In der Altenpflege sei ein Personalbemessungssystem derzeit in Arbeit. Zudem haben sich die Arbeitgeber mit der Stadt darauf verständigt, die Zahl der Ausbildungsplätze weiter zu steigern und Beschäftigten mehr Möglichkeiten zur berufsbegleitenden Fort- und Weiterbildung anzubieten, um Aufstiegschancen im Pflegeberuf zu verbessern. Dazu zählt auch die Qualifizierung ausländischer Pflegekräfte, die entweder in ihren Heimatländern in der Pflege gearbeitet haben oder sich für den Beruf interessieren.

Anreize für bessere Arbeitsbedingungen

Die Ausbildungsbetriebe sollen sich in Zukunft durch die Allianz noch besser vernetzen. „Jeder Platz, der von der Krankenkasse bezahlt wird, soll auch besetzt sein“, forderte die Gesundheitssenatorin. Zuletzt fehlte es an einem Austausch zwischen den Einrichtungen, sodass Ausbildungsplätze frei blieben.

## Auflistung

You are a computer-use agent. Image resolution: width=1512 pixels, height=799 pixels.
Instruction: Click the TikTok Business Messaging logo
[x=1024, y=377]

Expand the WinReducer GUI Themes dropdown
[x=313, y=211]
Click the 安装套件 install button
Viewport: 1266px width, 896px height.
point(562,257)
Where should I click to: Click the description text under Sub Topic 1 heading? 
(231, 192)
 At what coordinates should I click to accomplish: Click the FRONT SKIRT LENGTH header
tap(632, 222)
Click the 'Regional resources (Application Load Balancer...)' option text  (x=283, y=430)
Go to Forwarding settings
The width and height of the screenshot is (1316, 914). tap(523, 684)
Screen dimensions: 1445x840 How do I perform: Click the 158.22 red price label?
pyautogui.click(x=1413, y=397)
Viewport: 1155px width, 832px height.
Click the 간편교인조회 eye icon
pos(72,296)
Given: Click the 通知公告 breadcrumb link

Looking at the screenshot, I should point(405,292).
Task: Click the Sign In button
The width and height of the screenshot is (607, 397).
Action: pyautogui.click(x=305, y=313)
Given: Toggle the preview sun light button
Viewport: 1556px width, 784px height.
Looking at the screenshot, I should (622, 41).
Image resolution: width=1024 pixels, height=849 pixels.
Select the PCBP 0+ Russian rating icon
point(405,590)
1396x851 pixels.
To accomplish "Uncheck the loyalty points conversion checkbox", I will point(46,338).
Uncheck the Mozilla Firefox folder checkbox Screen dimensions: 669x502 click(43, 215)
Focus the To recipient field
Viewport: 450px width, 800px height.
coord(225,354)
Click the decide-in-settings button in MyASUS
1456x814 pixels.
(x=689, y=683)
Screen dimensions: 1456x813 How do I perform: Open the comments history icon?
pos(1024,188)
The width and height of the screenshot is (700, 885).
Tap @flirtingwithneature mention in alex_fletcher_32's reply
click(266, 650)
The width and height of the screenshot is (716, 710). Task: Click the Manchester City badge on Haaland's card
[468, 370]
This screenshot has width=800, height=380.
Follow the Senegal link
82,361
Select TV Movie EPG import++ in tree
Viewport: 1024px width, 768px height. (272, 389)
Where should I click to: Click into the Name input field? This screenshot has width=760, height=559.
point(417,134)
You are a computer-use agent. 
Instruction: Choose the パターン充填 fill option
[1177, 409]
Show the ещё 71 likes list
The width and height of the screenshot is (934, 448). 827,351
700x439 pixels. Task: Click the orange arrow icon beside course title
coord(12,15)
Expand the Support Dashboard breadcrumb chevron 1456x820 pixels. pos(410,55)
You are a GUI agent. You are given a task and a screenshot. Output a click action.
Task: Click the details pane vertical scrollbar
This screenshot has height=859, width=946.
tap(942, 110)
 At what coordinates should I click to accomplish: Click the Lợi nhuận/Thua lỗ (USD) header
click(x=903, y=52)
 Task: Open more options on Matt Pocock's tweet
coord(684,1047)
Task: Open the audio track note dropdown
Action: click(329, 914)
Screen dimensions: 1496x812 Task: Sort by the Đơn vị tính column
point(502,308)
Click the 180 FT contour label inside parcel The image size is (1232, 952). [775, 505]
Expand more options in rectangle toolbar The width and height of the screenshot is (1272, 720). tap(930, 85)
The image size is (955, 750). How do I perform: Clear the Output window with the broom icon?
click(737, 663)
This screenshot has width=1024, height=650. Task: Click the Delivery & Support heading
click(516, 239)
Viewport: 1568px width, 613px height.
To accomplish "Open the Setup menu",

## Deine Anweisungen
Gib den Abschnitt des bereitgestellten Textes zwischen „Die Ausbildungsbetriebe sollen“ und „Ausbildungsplätze frei blieben.“, beide eingeschlossen, wortgetreu wieder.

## Antwort zur Aufgabe
Die Ausbildungsbetriebe sollen sich in Zukunft durch die Allianz noch besser vernetzen. „Jeder Platz, der von der Krankenkasse bezahlt wird, soll auch besetzt sein“, forderte die Gesundheitssenatorin. Zuletzt fehlte es an einem Austausch zwischen den Einrichtungen, sodass Ausbildungsplätze frei blieben.